Data to process Block Start
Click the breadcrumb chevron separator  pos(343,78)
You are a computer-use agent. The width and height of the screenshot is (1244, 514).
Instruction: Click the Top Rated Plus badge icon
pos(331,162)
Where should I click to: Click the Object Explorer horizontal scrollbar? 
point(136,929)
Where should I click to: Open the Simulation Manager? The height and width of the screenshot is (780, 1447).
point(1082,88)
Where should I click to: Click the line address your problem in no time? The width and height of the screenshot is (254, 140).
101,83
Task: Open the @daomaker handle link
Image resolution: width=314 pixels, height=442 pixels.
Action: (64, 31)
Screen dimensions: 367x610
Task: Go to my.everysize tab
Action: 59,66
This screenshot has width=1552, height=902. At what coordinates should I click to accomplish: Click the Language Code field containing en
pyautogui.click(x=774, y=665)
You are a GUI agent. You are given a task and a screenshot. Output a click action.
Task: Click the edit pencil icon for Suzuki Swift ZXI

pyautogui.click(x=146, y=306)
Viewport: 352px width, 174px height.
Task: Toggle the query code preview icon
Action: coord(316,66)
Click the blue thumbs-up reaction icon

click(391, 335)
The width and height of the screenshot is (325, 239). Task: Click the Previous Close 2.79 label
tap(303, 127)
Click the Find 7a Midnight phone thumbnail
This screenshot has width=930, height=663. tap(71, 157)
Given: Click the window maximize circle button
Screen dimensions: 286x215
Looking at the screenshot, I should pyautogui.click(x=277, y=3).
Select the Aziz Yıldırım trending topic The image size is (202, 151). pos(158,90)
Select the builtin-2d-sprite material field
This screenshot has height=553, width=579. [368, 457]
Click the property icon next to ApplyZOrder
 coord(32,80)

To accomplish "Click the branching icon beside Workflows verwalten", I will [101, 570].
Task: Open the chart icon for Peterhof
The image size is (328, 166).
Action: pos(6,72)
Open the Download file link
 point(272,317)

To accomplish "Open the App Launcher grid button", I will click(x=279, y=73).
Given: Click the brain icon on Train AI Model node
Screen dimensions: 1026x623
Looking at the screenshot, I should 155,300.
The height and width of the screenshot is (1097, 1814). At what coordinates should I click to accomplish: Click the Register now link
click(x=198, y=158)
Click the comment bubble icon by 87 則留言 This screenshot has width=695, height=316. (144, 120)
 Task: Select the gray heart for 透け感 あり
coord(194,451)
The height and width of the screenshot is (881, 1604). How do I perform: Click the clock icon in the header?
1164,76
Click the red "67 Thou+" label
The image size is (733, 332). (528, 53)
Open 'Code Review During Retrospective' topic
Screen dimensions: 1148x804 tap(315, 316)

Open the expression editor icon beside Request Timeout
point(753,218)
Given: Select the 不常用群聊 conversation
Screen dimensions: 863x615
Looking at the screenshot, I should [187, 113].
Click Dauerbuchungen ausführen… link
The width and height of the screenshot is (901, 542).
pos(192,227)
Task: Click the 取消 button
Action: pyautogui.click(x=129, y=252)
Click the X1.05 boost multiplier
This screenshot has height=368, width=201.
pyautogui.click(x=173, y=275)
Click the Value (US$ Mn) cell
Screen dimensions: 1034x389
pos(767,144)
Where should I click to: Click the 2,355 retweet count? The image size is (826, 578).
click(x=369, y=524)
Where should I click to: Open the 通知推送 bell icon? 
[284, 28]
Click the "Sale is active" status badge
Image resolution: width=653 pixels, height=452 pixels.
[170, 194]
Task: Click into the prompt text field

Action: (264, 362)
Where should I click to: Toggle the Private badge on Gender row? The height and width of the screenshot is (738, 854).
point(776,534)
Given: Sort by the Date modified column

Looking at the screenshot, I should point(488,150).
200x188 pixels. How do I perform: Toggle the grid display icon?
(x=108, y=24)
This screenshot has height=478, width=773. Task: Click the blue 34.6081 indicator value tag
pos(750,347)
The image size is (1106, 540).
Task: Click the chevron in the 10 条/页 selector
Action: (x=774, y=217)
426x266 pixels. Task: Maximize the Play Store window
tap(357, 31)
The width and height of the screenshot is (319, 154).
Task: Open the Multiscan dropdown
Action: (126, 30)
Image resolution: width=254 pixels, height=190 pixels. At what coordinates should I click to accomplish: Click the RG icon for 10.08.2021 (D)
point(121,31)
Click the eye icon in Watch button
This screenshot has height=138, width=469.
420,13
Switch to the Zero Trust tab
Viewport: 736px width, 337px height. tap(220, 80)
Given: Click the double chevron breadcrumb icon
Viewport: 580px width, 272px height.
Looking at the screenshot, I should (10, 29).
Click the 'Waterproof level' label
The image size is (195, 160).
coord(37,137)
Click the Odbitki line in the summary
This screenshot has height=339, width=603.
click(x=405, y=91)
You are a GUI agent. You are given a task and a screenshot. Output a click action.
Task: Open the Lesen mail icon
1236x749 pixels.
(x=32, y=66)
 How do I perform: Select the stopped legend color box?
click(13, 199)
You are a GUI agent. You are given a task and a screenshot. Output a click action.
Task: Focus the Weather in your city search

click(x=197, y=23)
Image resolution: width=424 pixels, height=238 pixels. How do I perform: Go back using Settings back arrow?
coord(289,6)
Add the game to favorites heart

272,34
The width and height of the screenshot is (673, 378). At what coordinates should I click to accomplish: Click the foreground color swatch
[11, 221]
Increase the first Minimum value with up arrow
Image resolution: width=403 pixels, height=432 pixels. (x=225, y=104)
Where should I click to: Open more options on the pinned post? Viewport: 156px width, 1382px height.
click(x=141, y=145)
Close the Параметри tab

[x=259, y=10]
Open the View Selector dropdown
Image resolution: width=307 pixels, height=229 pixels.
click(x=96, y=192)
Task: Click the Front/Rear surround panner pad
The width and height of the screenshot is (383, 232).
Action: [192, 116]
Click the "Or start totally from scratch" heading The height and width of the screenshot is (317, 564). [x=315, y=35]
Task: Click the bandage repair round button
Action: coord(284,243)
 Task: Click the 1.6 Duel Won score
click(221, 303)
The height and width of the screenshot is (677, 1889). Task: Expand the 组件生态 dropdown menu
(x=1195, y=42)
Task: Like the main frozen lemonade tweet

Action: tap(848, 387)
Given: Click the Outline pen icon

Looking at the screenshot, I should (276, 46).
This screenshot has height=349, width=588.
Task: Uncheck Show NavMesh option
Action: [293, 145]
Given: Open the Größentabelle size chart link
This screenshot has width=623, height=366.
Data to process Block End
**Aim of the task**
All lines with the word "chart" are needed; pull them from the entries and copy each.

**Response to the task**
Task: Open the chart icon for Peterhof
Given: Open the Größentabelle size chart link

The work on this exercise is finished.